No caso dos adolescentes, o comportamento é especialmente preocupante, visto que eles adquirem hábitos que arrastarão para a fase adulta. Segundo pesquisas, 15% acabam por ler menos livros, em virtude do tempo que gastam ao estar conectados. A maioria dos adolescentes reconhece que está viciada. Por razões biológicas, esses jovens têm menos controle sobre os seus impulsos e por isso, maior dificuldade para dosar o uso dos seus aparelhos. Como o desenvolvimento cerebral é processado por etapas, acontece que a última região a maturar é o córtex pré-frontal, responsável pelo autocontrole, o que deixa o adolescente ainda mais à mercê do hábito viciante.

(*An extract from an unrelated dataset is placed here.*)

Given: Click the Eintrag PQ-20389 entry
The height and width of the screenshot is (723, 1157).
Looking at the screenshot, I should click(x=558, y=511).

Para além dos aspetos negativos e perigosos, é justo também referir algumas vantagens relevantes e objetivas. Os celulares possuem o poder de nos conectar a um mundo que está ativo 24 horas por dia, o que por si só já é um fator de enorme sucesso. Eles contribuem também para dissolver alguns problemas emocionais graves do ser humano, como a solidão. O smartphone tornou-se uma espécie de espaço individual aconchegante. Ele funciona na zona de conforto, principalmente para aquelas pessoas que vivem nas grandes metrópoles. O seu potencial é enorme quando se trata de estabelecer e alimentar relacionamentos, mesmo que seja através da frieza e artificialidade da sua rede e estrutura.
Diante de toda essa realidade, é lícito perguntar qual será o futuro da humanidade que parece cada vez mais não abrir mão de um estilo de vida compartilhado, atraente e prático, mas que ao mesmo tempo parece comprometer profundamente a sua capacidade de criar laços naturais, profundos e duráveis. Inclusivamente quando a célula familiar, tão importante para a manutenção da espécie, parece dar graves sinais de fragilidade e balança por falta de capacitação e aproximação entre os elementos que a compõem.
É habitual, nestes casos, apelar-se para o bom senso, como último reduto para uma saída razoável e sustentável. Mas será que não é um pouco tarde?